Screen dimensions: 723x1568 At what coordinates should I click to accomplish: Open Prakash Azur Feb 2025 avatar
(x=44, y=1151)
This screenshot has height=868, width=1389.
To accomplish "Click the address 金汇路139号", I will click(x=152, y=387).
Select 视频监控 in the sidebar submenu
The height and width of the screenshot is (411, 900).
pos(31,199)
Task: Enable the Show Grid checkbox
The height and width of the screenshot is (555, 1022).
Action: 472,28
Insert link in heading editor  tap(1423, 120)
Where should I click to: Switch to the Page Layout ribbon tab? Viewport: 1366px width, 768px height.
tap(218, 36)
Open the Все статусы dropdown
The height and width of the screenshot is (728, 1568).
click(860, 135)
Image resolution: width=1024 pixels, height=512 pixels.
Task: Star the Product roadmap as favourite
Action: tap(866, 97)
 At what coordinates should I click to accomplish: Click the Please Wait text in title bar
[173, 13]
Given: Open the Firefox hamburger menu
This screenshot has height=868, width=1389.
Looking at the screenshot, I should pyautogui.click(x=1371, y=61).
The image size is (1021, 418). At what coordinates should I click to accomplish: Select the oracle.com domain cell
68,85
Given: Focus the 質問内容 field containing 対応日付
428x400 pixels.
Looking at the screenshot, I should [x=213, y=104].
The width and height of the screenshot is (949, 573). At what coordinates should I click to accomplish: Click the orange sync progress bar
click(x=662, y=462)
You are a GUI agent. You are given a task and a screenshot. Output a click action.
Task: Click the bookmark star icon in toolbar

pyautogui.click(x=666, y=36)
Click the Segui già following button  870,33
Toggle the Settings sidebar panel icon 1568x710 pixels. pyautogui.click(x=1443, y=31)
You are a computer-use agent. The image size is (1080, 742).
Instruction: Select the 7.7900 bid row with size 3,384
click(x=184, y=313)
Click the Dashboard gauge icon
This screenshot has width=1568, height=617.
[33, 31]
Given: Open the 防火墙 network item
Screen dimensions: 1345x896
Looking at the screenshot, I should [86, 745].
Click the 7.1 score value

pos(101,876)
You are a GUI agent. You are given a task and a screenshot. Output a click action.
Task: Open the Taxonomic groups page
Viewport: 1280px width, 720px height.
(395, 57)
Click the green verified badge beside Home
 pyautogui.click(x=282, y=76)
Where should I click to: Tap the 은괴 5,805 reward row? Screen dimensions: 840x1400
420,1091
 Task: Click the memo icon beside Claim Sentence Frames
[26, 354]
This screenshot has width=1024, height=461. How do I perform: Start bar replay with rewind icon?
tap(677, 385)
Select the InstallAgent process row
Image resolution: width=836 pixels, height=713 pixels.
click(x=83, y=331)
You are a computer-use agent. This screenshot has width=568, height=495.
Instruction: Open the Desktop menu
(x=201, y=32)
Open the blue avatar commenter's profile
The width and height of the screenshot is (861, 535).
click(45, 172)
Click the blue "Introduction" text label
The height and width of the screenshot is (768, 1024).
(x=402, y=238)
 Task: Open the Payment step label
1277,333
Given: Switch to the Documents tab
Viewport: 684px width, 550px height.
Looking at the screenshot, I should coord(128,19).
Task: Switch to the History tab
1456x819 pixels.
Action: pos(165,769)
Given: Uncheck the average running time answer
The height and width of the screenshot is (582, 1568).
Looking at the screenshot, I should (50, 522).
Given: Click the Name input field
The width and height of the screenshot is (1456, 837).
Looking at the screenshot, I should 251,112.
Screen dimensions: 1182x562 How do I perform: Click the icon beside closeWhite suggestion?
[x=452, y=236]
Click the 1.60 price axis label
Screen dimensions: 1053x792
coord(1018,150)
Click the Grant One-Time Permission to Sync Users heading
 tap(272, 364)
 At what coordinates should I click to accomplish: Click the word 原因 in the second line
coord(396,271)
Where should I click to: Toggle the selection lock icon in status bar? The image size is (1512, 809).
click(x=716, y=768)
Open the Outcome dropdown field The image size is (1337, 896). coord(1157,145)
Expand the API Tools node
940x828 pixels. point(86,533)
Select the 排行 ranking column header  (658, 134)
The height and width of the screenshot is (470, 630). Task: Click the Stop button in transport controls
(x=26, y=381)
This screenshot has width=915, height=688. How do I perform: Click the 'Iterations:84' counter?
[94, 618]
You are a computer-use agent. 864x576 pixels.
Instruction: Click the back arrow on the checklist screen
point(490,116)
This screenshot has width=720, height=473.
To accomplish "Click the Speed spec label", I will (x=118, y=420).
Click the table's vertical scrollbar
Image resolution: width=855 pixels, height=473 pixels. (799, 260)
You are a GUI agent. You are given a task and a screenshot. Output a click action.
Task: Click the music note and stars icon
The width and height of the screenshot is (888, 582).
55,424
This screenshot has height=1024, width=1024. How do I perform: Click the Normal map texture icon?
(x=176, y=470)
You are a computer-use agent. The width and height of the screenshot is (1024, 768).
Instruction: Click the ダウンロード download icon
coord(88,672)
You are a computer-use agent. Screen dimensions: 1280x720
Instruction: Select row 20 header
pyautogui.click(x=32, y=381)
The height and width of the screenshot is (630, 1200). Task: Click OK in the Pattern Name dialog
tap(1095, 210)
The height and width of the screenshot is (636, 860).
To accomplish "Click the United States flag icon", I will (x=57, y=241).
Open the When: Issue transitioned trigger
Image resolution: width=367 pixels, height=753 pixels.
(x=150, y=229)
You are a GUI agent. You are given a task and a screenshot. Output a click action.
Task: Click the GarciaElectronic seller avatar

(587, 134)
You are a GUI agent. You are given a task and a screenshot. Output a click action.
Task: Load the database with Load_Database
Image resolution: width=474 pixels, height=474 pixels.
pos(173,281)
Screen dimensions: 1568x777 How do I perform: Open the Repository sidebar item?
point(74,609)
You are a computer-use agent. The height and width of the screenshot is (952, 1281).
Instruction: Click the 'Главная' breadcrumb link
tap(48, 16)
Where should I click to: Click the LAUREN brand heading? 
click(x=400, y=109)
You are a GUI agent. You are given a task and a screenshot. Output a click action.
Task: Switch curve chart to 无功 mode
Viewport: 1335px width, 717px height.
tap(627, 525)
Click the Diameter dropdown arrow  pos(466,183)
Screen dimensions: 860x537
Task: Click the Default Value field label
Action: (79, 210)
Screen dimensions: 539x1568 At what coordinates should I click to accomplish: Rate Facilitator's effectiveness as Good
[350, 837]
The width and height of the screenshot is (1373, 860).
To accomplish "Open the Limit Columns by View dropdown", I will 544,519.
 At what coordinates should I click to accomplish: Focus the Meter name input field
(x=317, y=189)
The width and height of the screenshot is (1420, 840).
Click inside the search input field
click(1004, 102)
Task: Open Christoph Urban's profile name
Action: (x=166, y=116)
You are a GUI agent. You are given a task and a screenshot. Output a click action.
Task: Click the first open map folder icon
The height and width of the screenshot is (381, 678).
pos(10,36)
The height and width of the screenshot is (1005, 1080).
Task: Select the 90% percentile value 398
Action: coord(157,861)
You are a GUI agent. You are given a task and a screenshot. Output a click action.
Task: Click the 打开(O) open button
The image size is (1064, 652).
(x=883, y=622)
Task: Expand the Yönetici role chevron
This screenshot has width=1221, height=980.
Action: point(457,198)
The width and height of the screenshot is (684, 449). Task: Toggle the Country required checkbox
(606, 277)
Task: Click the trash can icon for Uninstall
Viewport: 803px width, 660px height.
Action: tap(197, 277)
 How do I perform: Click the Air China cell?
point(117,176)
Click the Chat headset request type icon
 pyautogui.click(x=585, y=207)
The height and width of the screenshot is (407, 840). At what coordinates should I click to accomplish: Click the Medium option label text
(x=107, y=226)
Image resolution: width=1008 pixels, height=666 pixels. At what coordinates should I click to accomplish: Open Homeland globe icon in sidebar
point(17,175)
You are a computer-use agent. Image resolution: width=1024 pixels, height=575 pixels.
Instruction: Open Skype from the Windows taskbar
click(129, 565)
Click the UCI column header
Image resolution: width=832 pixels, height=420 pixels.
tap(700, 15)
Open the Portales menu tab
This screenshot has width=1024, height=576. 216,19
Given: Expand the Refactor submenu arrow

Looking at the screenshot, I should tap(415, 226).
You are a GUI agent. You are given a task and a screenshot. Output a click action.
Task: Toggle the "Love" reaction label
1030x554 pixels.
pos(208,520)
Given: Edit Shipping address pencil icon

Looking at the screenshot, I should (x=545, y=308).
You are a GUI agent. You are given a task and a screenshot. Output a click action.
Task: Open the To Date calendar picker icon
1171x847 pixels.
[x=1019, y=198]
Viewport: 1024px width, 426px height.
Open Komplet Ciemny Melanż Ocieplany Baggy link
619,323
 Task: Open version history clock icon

» Work task
Tally, across the records, each line that contains the word "computer", and answer with nothing except the count.

» Task response
7